Flowers for Algernon - classic sci-fi that holds up well.
Originally published as a Hugo Award winning short story in 1958, and later published in a longer form as a Nebula Award winning book in 1966, Flowers for Algernon is considered classic Sci-Fi at this point. It is a story about Charly Gordon, who has an IQ of 70, and the impact of potentially life-altering surgery that hopes to increase his intelligence. Charly's life is limited, but happy, prior to the surgery, and this book explores the ethical and moral dilemmas that come along with changing someone's life for the "better." In this case intellect comes at the cost of happiness, and this book explores the impact of the change on Charly's relationships and his own mental well being.

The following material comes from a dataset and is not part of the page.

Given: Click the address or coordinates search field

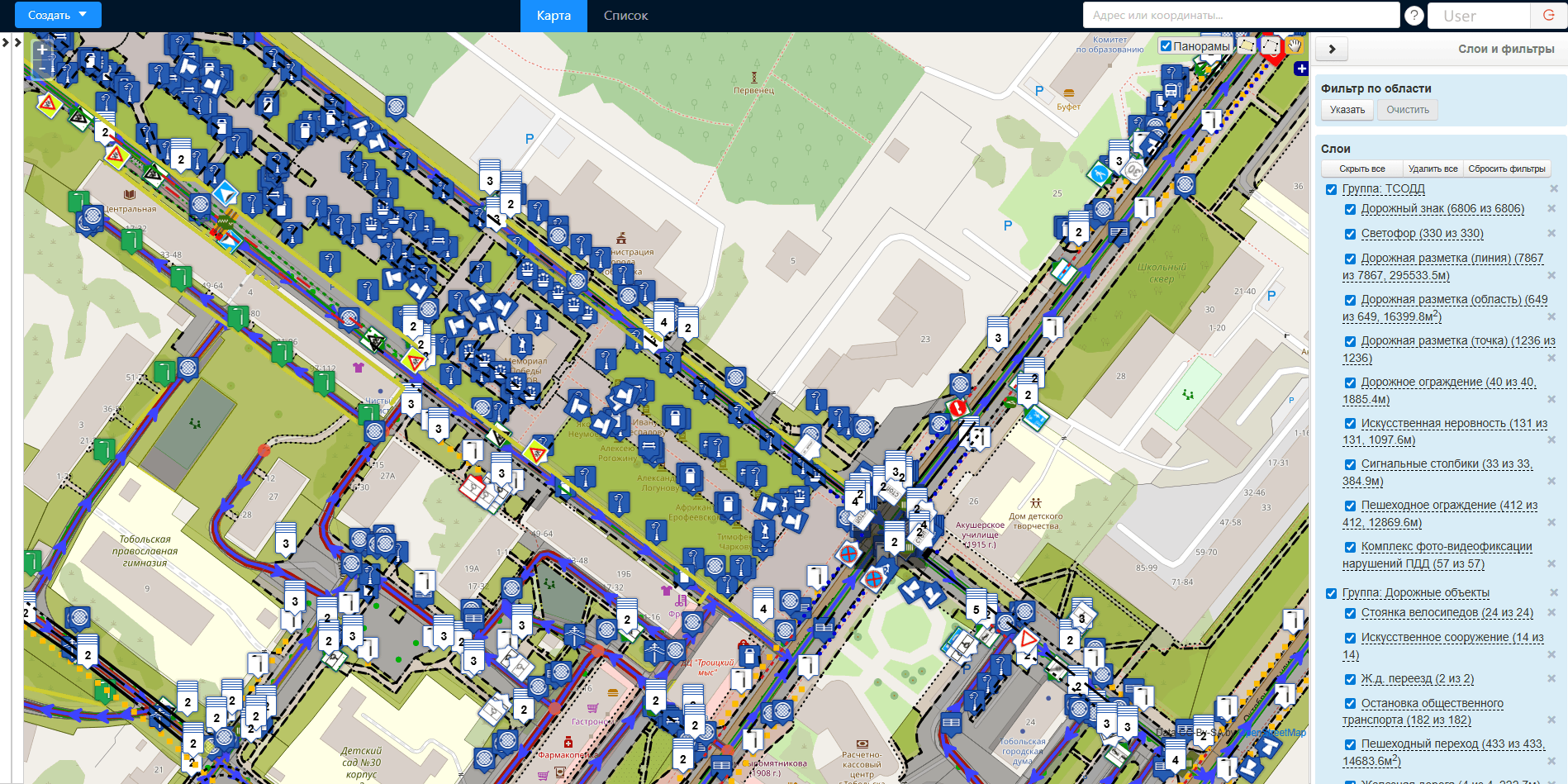Looking at the screenshot, I should [x=1240, y=15].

I feel like the story holds up well, although it is now considered to be a bit controversial because of the way in which it depicts the mentally disabled. Being a product of its time it doesn't seem controversial to me at all. Interestingly enough, all of the characters in the book are based on real people from the author's life and even the idea for the story comes from some of his actual experiences. The book was turned into a movie in 1968 (Charly) and the actor who played Charly Gordon won the Academy Award for Best Actor with his performance.
I often hesitate to revisit the classics for fear of ruining my impression of them, but in this case I am glad I did. I chose to listen to the audiobook version of this and Jeff Woodman does an excellent job as the narrator. He handles playing the role of Charly very well and he is able to properly convey the changes in Charly's intellect with his performance. If you haven't read this one in a while, or have never read it, I would definitely recommend you pick it up in one form or another.